As a team leader, you deliver the same direction over and over again. You explain, you demonstrate, you feel like you’re grinding it in. Then, just when you think your team finally gets it, they take two steps back!
Do you ever wonder when your direction and demonstration will become second nature to the person you are training? What I am about to tell you may stress you out, as you probably have a long road ahead to get what you expect from the people in your operation.
Here’s my rule: Around the 27th time you tell them what you expect, they will get it.
For 28 years, I attended Jamboree in the Hills, an outdoor music festival held in an open field. It is attended by around 100,000 people, all eager to rush in and find the best spot in the field to watch the show. It’s chaotic when the gates open first thing in the morning, and hard to keep track of your group with so many people running around. So each year we would tell our friends, “When they open the gates, run to the right side of the right aisle and stay back about 100 feet from the stage.”
Without fail, every year our group would scatter. Some ran to the left; some ran to the right. Some ran to a spot 50 feet back from the stage, while others ran 200 feet back. We ended up with small groups here, there and everywhere…often not having enough room for our large group to enjoy the show together from one location.
One year, we had a heck of a time finding our friend David. Eventually he came walking up to the group. When we asked where he had been, he said, “Well, I thought we were all running to the hot dog stand.” Apparently, we hadn’t explained our game plan enough times to ensure that everyone knew what to do and where to go in the midst of the chaos. It was several years and at least 27 times explaining the drill before everyone got it straight. When they did, we always had plenty of room for a large group to enjoy the show.
For years, I have explained the 27 times rule to my staff. At a foremen meeting the other day, James Hoskinson, the president of our masonry division, stated, “Guys, I know I haven’t told you 27 times yet, so I am telling you again. When someone is late or doesn’t show up for work, we need you to write down the circumstances surrounding the absence on the master timecard so we will have this information to use during the next evaluation, and when considering future pay raises for the employees.” It was satisfying to see the patience James displayed as he had learned and used the 27 times rule.

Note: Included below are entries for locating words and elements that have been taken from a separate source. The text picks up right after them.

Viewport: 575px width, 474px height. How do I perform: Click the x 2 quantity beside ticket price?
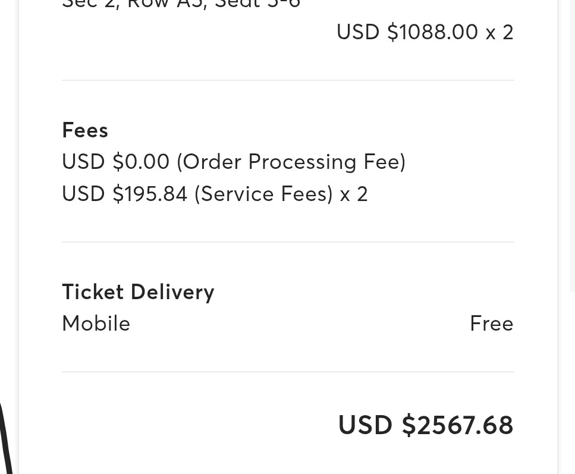point(500,32)
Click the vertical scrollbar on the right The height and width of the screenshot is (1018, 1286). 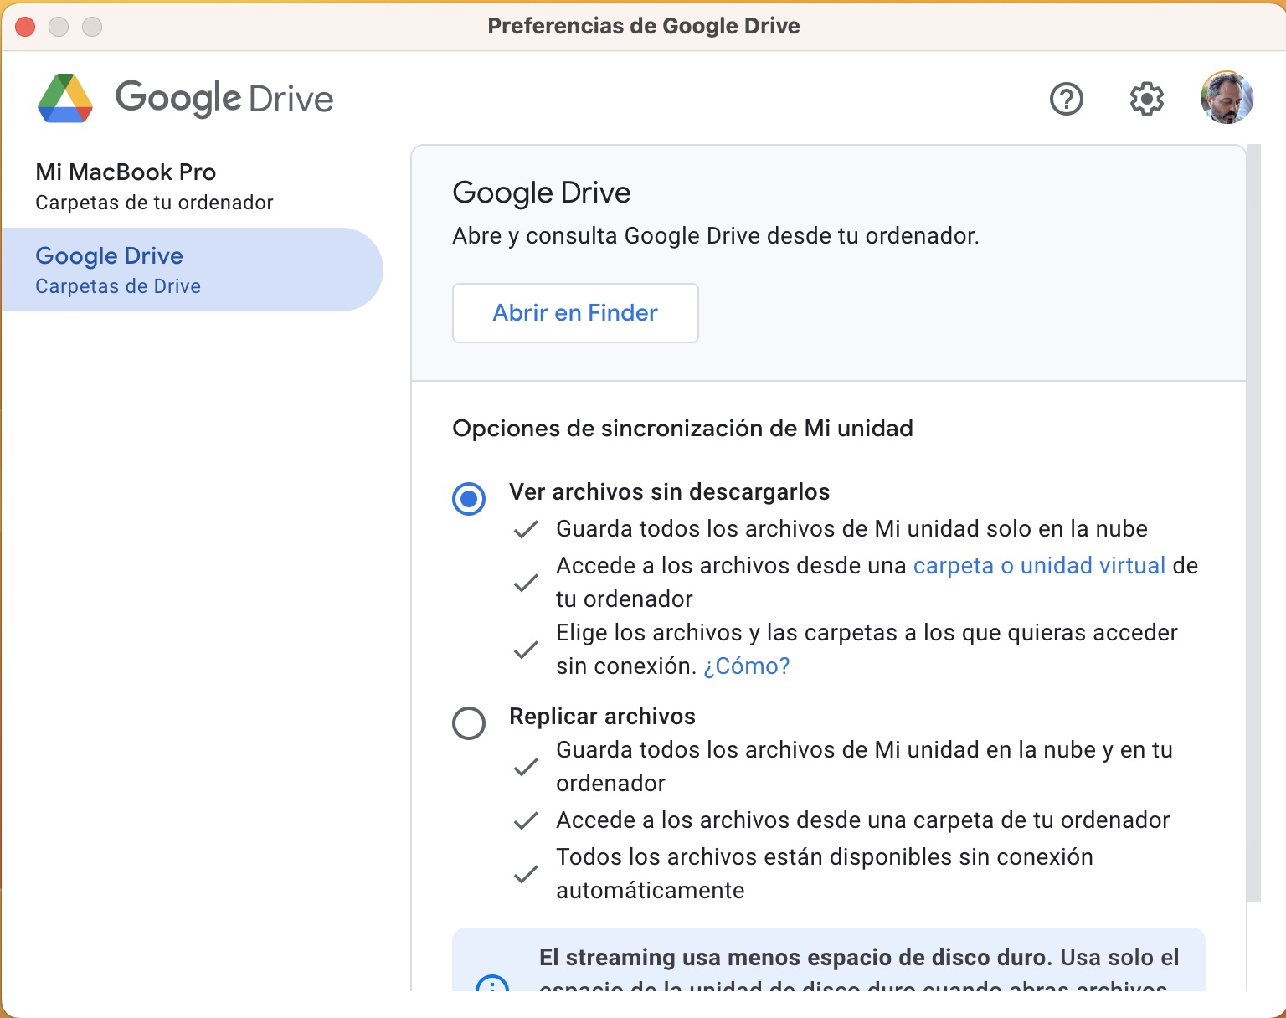point(1253,519)
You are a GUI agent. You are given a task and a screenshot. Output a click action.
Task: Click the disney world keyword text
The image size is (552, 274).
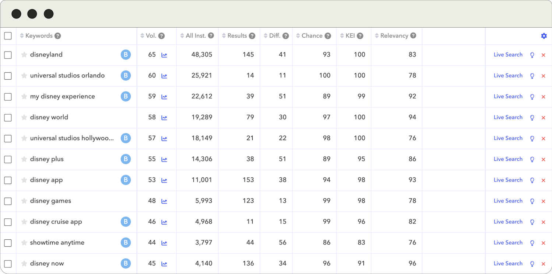pos(49,117)
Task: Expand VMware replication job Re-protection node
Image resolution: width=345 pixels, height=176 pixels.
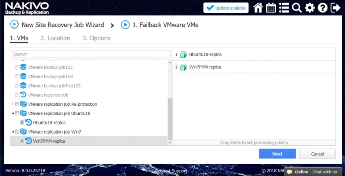Action: pyautogui.click(x=13, y=104)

James has started reinforcing the rule with his team. When a foreman complains that the laborers are not setting the scaffold ahead of time so the bricklayers have a place to go when they finish their current wall, the foreman knows the first thing James will ask is, “Have you told them 27 times how to set scaffold ahead of time to ensure they got it?”
Your team can’t do the job well if they haven’t yet learned how to do it.
The Four Laws of Learning help explain this concept. The four laws are:
It takes all four steps for the human brain to master a concept, and No. 4 shows that doing the task just a few times simply isn’t enough.
Coach John Wooden used this concept to propel his team into greatness. He is one of the most revered coaches in all of sports, leading UCLA to 10 national basketball championships in just 12 years. Since then, his management style has been adopted by both sports and business leaders alike. Coach Wooden insists that there are in fact eight laws of learning instead of four. His version includes: explanation, demonstration, imitation, repetition, repetition, repetition, repetition and repetition.
Based on my experience, I agree that repetition is more critical than the rest. You might be asking yourself, “Why do I need to repeat it to my team? They’re adults. They should just get it.”
I understand that. I really do. We’re all busy. But we need our employees to repeat an action enough times that it stops being a task and instead becomes habit. We want it to be automatic.
Repetition is the mother of skill. It creates muscle memory, allowing automaticity to finally happen. You can’t learn to type, play golf, shoot a foul shot or move scaffolding without practice. Repetition is essential.
So, the next time your crew is having a problem, remind yourself of the power of repetition. And even if you’ve told them 20 times, assume that 20 is not enough. Take a deep breath and regroup. Then walk your crew through the process until you get to 27 times.
Remember that investing in this training isn’t a waste of time. It will pay off in spades as your team develops the right habits. It may also ensure they don’t end up at the hot dog stand!